L'Après-midi d'un Faune (or The Afternoon of a Faun) (1912), is a modern ballet choreographed by Vaslav Nijinsky for the Ballets Russes, with Nijinsky himself dancing the Faun. The staging is reminiscent of an ancient Greek vase painting, with the dancers often moving across the stage in profile as if a two dimensional bas relief. The score is by Claude Debussy and the original scenography by Léon Bakst. The score and the ballet are both inspired by the famous poem of the same name by Mallarmé.
The ballet was presented in bare feet and rejected classical formalism. The work was considered to have an overtly sexual nature and contained a scene of simulated masturbation. L'Apres-midi d'un Faune is considered as one of the first modern ballets and proved to be as controversial as Nijinsky's Jeux (1913) and Le Sacre du Printemps (1913).
Debussy's 10 minute Prélude à l’Après-midi d’un Faune contains one of the most famous passages in musical modernism, the half-step descent to the tritone and ascent of the flute.
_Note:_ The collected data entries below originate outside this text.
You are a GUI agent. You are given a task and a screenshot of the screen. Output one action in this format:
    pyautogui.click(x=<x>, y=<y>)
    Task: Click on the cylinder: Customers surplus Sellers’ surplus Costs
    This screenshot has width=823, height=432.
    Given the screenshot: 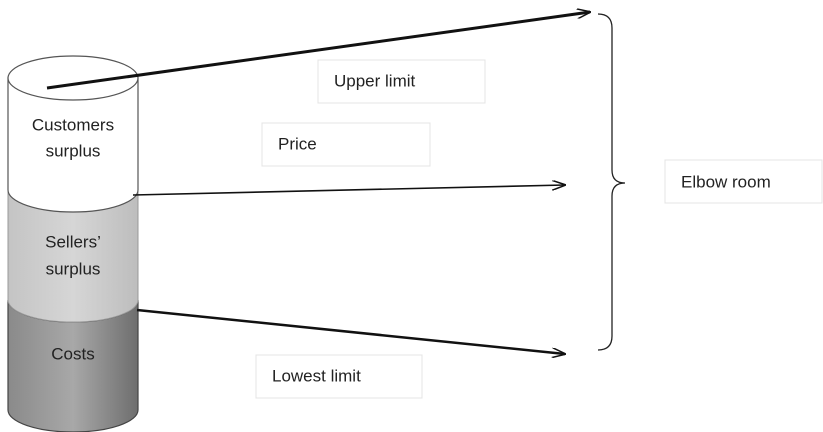 What is the action you would take?
    pyautogui.click(x=73, y=244)
    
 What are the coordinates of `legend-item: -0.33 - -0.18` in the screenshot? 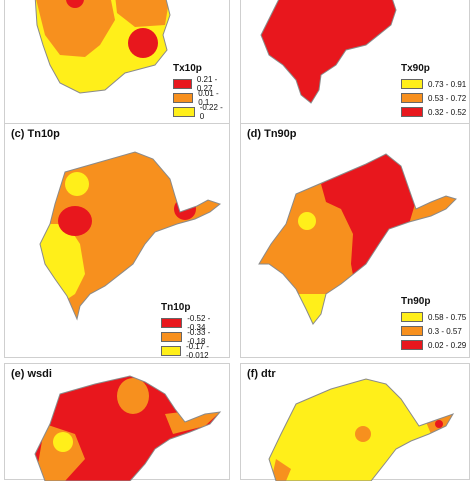 It's located at (195, 337).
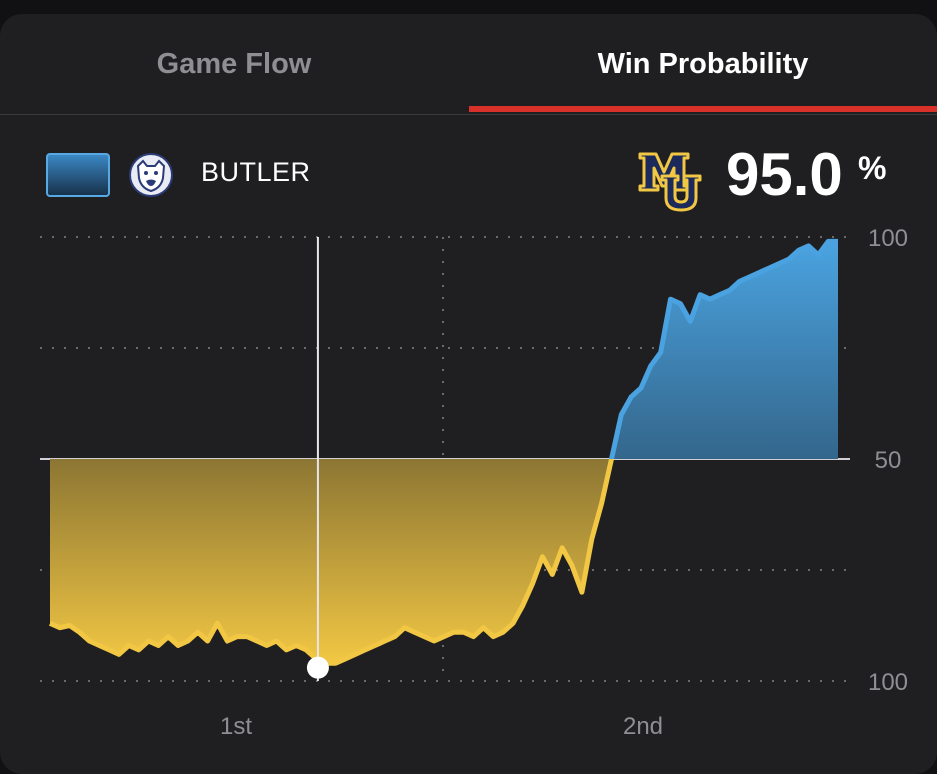  I want to click on percent-sign: %, so click(872, 168).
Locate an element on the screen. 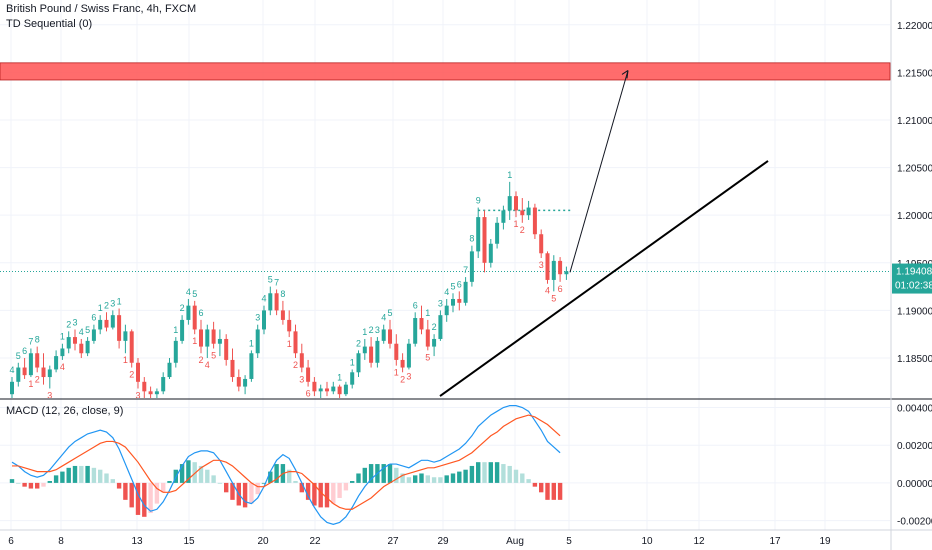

Due to its hostle reception the ballet was only in repertoire for a few years before being forgotten and assummed lost. In the late 1980s dance notation specialist Ann Hutchinson Guest reconstucted the ballet from Nijinsky's own notebooks and dance notation. This reconstucted version is often presented with Nijinsky's other works or repertoire from the Ballets Russes.